» Work to be completed
Where does the word "computer" occur in the entries below? Copy every line that has it.

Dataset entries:

•••

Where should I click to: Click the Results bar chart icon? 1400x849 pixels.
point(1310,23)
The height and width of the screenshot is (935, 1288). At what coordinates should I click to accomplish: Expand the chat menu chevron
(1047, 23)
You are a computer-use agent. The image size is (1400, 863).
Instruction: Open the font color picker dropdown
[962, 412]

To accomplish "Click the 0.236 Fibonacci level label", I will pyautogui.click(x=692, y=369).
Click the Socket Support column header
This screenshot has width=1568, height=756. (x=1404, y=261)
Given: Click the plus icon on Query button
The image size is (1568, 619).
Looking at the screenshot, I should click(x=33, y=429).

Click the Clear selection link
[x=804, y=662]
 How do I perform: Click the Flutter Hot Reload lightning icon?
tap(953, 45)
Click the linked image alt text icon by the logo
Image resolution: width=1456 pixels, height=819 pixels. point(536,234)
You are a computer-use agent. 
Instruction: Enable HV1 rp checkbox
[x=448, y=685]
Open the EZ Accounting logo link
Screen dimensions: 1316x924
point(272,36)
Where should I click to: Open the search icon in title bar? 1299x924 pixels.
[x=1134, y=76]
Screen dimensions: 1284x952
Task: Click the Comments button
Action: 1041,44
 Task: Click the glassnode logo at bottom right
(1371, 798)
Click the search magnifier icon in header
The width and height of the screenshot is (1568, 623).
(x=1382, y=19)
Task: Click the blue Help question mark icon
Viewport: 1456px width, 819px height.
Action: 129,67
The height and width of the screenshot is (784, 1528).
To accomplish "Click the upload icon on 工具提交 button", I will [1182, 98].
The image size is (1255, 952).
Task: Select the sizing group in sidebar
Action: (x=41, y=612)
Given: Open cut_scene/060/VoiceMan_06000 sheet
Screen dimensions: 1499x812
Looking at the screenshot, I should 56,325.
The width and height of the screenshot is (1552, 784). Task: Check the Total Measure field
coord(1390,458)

•••

» Written response
You are a computer-use agent. The image size is (1400, 863).
You are a computer-use agent. 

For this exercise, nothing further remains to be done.